Exercise -> Your reply should contain only the line with "The width and height of the screenshot is (1280, 721)." and the lines after it through the end of the data, each written out exactly.

Records provided START

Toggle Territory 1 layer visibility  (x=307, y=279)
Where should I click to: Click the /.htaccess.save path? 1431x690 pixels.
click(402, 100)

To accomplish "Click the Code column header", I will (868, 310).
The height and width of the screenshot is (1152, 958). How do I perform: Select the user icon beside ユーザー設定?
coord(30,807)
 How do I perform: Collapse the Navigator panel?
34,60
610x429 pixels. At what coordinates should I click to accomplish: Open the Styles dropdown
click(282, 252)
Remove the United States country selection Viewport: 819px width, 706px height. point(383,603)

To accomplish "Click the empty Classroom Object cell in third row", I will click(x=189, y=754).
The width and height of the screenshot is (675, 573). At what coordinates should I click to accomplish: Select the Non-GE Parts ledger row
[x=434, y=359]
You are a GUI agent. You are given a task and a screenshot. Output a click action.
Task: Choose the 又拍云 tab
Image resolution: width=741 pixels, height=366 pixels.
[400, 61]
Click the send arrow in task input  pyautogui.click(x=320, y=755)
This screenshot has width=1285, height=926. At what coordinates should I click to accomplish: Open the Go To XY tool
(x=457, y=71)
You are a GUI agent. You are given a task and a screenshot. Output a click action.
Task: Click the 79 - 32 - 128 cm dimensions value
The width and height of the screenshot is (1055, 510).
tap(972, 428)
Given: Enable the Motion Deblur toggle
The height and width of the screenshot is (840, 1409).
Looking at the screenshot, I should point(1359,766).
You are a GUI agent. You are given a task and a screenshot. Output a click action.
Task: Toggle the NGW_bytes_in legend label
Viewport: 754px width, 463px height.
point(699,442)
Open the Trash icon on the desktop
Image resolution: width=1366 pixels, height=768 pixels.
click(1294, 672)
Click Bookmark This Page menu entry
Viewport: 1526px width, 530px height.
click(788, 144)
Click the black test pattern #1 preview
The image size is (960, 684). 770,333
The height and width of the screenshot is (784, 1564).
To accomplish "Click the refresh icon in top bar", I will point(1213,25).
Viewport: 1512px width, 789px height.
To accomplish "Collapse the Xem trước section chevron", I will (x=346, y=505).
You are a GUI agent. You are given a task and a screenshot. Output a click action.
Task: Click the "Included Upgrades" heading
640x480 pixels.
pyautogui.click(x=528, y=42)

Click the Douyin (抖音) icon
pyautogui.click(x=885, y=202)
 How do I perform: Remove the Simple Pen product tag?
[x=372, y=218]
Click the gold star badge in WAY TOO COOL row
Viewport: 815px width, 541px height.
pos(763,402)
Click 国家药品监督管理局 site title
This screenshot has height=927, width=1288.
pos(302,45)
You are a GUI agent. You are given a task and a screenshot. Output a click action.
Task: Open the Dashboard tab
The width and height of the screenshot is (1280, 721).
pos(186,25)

Records provided END

Answer below ->
The width and height of the screenshot is (1280, 721).
pos(186,25)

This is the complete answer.